Opinião
Abertura do mercado sustentável para todos
Há tempo suficiente e profissionais competentes para ajudar a Aneel e a CCEE no desenho de uma abertura de mercado que aumente a probabilidade dos impactos positivos e minimize o risco dos impactos negativos
Desde a criação, em 1995, do Consumidor Livre de energia elétrica (via Lei 9.074/1995) e do estabelecimento dos Ambientes de Contratação Regulada e Livre (ACR e ACL) em 2004 (Lei 10.848/2004), vários comandos legais e regulatórios foram definidos para estruturar a abertura do mercado de energia elétrica, sendo que os mais recentes e relevantes são as Portarias 514/2018 e 465/2019 do Ministério de Minas e Energia.
Estas duas portarias deram materialidade ao conceito de abertura de mercado ao estabelecerem um cronograma objetivo com os limites de carga que poderiam migrar do Mercado Regulado (ou Ambiente de Contratação Regulada) para o Mercado Livre (ou Ambiente de Contratação Livre). Atualmente (ano de 2021), um consumidor regulado precisa consolidar uma carga de 1.500 kW para poder migrar para o Mercado Livre. Esse patamar será reduzido para 1.000 kW em 1º de janeiro de 2022 e para 500 kW em 1º de janeiro de 2023.
No entanto, já se antecipando à histórica demanda em direção à abertura do mercado para clientes com cargas menores, também foi definido que “até 31 de janeiro de 2022, a Aneel e a CCEE deverão apresentar estudo sobre as medidas regulatórias necessárias para permitir a abertura do Mercado Livre para os consumidores com carga inferior a 500 kW...”.
Como há a necessidade do estudo acima e como é razoável supor que o Mercado Livre – que hoje representa cerca de 35% do consumo de eletricidade nacional – aumentará sua participação devido ao maior percentual de consumidores aptos a escolher seu fornecedor de energia em função da redução dos requisitos de migração para o Mercado Livre, a Aneel abriu a Tomada de Subsídios 10/2021 para colher contribuições da sociedade que auxiliem no mapeamento das questões que precisarão ser tratadas neste estudo.
As 10 perguntas propostas na Nota Técnica 50/2021 – que subsidiou a Tomada de Subsídios 10/2021 – revelam a abrangência e complexidade envolvidas no planejamento de uma abertura de mercado que não deixe um rastro de desequilíbrios na sua implantação.
Devido à limitação de espaço, discutimos aqui de forma sintética apenas a primeira pergunta, que veio em formato bastante aberto, mas também bastante relevante: “Quais os impactos (positivos e negativos) advindos da abertura do mercado de energia?”
A abertura de mercado pode gerar inúmeros impactos positivos: além de prover mais autonomia para o consumidor, a abertura tende a possibilitar uma precificação mais flexível e mais aderente às condições de mercado e poderá incentivar a oferta de serviços de resposta da demanda e eficiência energética.
Mas alguns impactos negativos também são possíveis.
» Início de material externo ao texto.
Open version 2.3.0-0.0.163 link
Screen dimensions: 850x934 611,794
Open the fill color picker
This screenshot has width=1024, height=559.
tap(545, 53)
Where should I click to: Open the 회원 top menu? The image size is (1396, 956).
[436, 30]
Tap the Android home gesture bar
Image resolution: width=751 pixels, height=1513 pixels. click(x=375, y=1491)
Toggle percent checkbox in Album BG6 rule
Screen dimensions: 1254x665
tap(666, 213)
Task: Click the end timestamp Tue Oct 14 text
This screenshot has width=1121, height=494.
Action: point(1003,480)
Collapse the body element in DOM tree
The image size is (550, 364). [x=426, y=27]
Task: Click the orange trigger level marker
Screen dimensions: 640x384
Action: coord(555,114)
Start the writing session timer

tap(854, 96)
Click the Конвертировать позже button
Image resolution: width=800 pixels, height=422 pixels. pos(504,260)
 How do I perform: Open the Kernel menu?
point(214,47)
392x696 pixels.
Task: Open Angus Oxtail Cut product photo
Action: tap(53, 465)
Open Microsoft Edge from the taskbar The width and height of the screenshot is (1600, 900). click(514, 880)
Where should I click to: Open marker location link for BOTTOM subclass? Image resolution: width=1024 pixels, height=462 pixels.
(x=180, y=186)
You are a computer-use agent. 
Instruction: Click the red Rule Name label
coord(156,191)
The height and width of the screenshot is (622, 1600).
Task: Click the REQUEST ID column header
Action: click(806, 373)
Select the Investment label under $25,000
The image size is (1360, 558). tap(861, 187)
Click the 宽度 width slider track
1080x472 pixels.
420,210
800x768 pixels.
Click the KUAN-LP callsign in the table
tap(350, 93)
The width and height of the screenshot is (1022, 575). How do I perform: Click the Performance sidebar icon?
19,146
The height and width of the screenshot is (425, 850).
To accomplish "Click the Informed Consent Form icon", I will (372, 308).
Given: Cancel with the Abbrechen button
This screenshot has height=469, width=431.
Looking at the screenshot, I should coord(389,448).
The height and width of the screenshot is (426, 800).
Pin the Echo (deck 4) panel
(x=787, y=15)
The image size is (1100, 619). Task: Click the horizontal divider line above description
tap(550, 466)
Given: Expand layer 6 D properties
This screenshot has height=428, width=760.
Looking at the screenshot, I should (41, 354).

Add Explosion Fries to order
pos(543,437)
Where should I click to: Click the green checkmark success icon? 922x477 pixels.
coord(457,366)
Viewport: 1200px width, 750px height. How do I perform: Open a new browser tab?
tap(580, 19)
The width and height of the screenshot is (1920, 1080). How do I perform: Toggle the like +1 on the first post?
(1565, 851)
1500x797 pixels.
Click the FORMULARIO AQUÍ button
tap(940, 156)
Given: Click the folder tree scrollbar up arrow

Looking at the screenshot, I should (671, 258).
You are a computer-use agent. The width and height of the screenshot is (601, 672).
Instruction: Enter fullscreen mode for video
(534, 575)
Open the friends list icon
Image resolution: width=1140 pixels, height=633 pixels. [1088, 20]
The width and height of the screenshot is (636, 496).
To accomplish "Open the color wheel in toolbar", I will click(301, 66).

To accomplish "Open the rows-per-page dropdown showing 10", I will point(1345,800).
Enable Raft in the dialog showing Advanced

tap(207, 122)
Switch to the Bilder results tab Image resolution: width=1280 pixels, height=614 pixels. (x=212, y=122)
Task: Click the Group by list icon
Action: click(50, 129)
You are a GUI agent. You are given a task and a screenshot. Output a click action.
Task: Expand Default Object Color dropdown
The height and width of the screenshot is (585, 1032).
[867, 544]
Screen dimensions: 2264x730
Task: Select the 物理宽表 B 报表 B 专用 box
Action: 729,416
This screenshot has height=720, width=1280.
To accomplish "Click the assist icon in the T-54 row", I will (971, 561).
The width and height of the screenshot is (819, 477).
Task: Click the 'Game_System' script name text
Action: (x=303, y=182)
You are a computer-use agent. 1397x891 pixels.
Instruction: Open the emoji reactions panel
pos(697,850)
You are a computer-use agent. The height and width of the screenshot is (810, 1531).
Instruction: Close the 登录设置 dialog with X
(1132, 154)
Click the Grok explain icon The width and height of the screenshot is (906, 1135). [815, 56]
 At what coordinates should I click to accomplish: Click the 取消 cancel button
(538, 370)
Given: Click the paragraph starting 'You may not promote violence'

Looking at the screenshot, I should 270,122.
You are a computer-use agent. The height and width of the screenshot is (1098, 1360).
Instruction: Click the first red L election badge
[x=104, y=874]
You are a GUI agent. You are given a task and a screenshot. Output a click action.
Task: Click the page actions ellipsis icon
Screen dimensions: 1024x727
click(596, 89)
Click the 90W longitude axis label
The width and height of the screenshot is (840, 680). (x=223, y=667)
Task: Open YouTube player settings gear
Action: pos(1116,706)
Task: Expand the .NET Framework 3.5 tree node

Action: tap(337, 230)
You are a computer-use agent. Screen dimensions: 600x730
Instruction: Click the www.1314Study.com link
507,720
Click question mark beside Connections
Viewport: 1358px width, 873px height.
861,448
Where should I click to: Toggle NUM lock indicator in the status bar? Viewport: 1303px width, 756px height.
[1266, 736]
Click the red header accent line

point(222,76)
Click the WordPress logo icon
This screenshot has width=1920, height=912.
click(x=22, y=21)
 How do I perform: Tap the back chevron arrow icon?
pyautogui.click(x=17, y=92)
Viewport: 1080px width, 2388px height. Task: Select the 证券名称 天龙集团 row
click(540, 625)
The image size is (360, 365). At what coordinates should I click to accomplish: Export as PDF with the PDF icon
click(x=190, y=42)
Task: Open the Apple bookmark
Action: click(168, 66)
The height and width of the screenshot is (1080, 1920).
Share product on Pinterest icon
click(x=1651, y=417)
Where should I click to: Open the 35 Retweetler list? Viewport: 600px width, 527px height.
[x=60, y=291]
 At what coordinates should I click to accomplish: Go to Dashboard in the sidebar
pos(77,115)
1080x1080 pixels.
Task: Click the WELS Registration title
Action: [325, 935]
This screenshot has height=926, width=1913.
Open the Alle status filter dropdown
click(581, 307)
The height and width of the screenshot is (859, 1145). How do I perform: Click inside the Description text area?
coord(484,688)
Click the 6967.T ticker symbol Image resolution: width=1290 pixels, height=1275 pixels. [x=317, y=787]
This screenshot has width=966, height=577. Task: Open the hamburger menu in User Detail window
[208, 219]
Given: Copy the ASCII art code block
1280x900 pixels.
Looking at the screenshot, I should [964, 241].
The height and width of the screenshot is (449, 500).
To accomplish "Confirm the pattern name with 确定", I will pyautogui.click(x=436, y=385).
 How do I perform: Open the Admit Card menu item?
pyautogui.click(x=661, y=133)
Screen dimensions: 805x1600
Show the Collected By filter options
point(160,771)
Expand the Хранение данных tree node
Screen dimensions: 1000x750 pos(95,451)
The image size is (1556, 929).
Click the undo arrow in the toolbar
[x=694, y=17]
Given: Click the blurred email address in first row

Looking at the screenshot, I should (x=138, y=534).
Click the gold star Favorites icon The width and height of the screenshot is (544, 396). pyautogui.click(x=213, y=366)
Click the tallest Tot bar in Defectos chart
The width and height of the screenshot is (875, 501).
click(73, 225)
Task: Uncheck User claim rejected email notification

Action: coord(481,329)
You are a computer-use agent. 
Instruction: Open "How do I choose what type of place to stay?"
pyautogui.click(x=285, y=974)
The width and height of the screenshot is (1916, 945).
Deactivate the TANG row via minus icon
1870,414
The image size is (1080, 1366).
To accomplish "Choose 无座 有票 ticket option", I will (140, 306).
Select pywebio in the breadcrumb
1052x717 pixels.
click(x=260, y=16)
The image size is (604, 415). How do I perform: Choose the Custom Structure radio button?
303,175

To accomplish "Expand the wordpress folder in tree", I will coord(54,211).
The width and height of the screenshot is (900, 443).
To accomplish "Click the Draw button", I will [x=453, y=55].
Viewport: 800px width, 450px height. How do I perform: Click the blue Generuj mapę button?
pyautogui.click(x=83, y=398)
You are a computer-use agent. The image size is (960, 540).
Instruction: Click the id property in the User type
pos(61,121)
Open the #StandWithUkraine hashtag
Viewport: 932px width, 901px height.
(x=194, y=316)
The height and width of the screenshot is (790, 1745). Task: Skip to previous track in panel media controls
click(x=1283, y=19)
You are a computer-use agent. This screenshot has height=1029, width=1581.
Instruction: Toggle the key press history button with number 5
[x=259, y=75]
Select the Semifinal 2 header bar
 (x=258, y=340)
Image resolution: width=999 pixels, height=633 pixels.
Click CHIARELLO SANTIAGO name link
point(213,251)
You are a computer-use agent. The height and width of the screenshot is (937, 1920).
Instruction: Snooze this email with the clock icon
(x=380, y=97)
Um dos desequilíbrios mais graves que pode ocorrer é o de sobrecontratação das distribuidoras devido à migração de consumidores do Mercado Regulado para o Mercado Livre, movimento que poderia aumentar ainda mais as tarifas reguladas, estimulando de forma contínua e cíclica este fluxo migratório e inviabilizando as concessões de distribuição, fenômeno conhecido como a “Espiral da Morte” da distribuição de eletricidade. A abertura também aumenta a probabilidade de propagação de risco em cadeia, que acaba resultando em risco sistêmico se não houver mecanismos de segurança de mercado mais robustos.
O documento com a íntegra das contribuições do Instituto Acende Brasil para a Tomada de Subsídios 10/2021 da Aneel está disponível aqui.
Temos tempo suficiente e profissionais competentes para ajudar a Aneel e a CCEE no desenho de uma abertura de mercado que aumente a probabilidade dos impactos positivos e minimize o risco dos impactos negativos. Se formos habilidosos e cuidadosos, o processo de abertura será sustentável para todos os agentes da cadeia de valor do setor elétrico, a começar pelos consumidores de energia, sejam eles regulados ou livres.
Claudio Sales é Presidente do Instituto Acende Brasil. Eduardo Müller Monteiro, coautor deste artigo, é diretor da entidade.